Google on Wednesday pushed out a new version of its Chrome browser to users, a release that fixes four security bugs, including two critical vulnerabilities.
Only one of the bugs fixed in Chrome 11.0.696.71 qualified for the company’s bug bounty program, a high-severity problem caused by a stale pointer. That vulnerability earned the researcher who reported it, Martin Barbella, a $1,000 reward. The vulnerabilities fixed in this release include:
-  Low CVE-2011-1801: Pop-up blocker bypass. Credit to Chamal De Silva.
- [$1000]  High CVE-2011-1804: Stale pointer in floats rendering. Credit to Martin Barbella.
-  Critical CVE-2011-1806: Memory corruption in GPU command buffer. Credit to Google Chrome Security Team (Cris Neckar).
-  Critical CVE-2011-1807: Out-of-bounds write in blob handling. Credit to Google Chrome Security Team (Inferno) and Kostya Serebryany of the Chromium development community.
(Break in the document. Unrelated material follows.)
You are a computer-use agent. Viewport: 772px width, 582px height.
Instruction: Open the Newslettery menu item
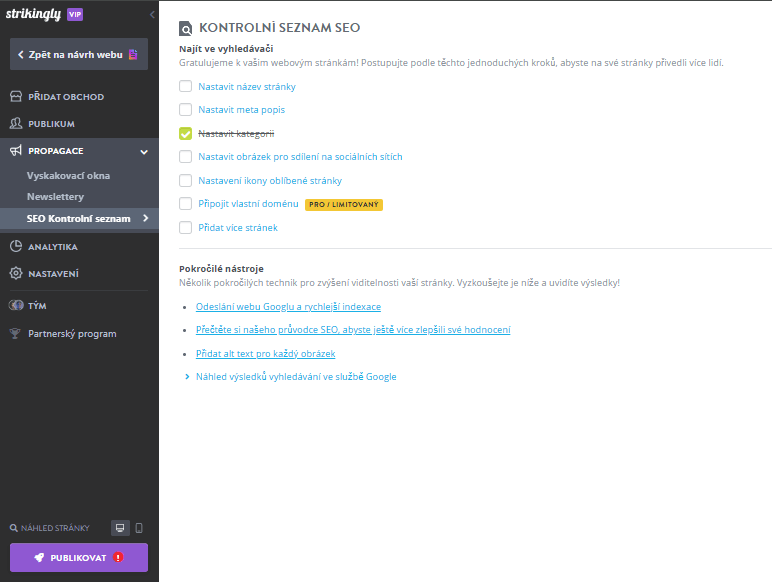click(56, 197)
Google has been on a quick release schedule for Chrome for some time now, and the company has been able to fix vulnerabilities and other problems very quickly. Google has released several new versions of Chrome in just the last month, fixing more than two dozen security vulnerabilities in the process. Mozilla officials have said that it plans to move Firefox to a similar release schedule soon, and that the next version of the browser will be the last major release of that kind.